How do you value infrastructure or infrastructure-adjacent stocks in the present market conditions?
We remain bullish on infrastructure as a structural theme. India’s National Infrastructure Pipeline envisaged over Rs 111 lakh crore of investments between FY20 and FY25, and we continue to see strong policy support across roads, railways, power, and urban development. This scale of spending ensures infrastructure remains the backbone of India’s growth story.

Around 20 to 25 per cent of our portfolio is aligned to infrastructure and capital goods, either directly or through adjacencies. In valuing such companies, we consciously look beyond headline price to earnings (PE) multiples. What matters more is the quality and visibility of the order book, conversion of EBITDA into operating cash, execution track record and balance sheet strength. These factors determine whether growth can sustain through cycles.

In terms of valuation, which asset class appears attractive, silver, gold, bitcoin or Nifty 50 index?
From an asset allocation perspective, silver and gold have significantly outperformed in 2025, supported by global risk aversion, central bank buying, and currency weakness. Bitcoin too has delivered strong returns, albeit with its usual volatility, while the Nifty has remained range-bound. For sophisticated investors, these choices are about portfolio balance, liquidity and risk appetite.
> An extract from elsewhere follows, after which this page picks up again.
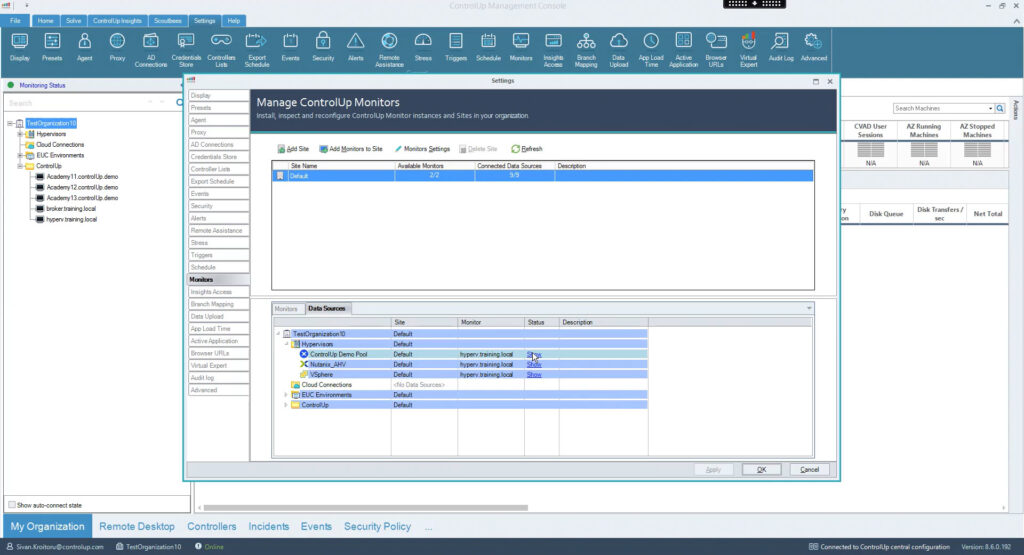The height and width of the screenshot is (555, 1024).
Task: Click Show link for Nutanix_AHV
Action: click(x=534, y=364)
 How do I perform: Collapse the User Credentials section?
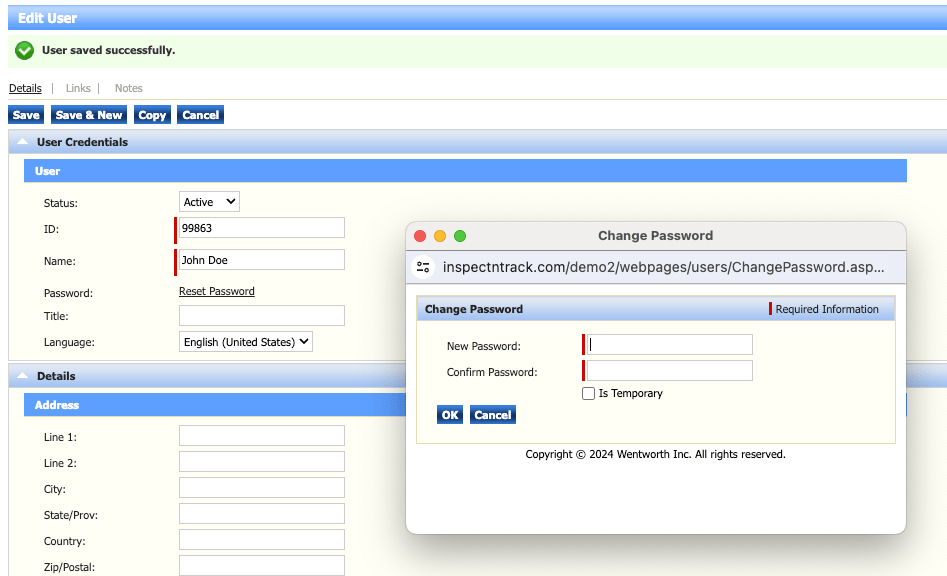tap(22, 141)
However, our lens is different. We are not in the business of timing asset classes, we are in the business of owning high-quality businesses that can compound value over decades. Our focus is on under-researched segments of the Indian market where strong earnings growth and attractive valuations coexist, and where patient capital can generate differentiated alpha.

That discipline, staying invested in businesses rather than chasing asset class cycles has proven, in our experience, to be the most reliable way of creating long-term wealth.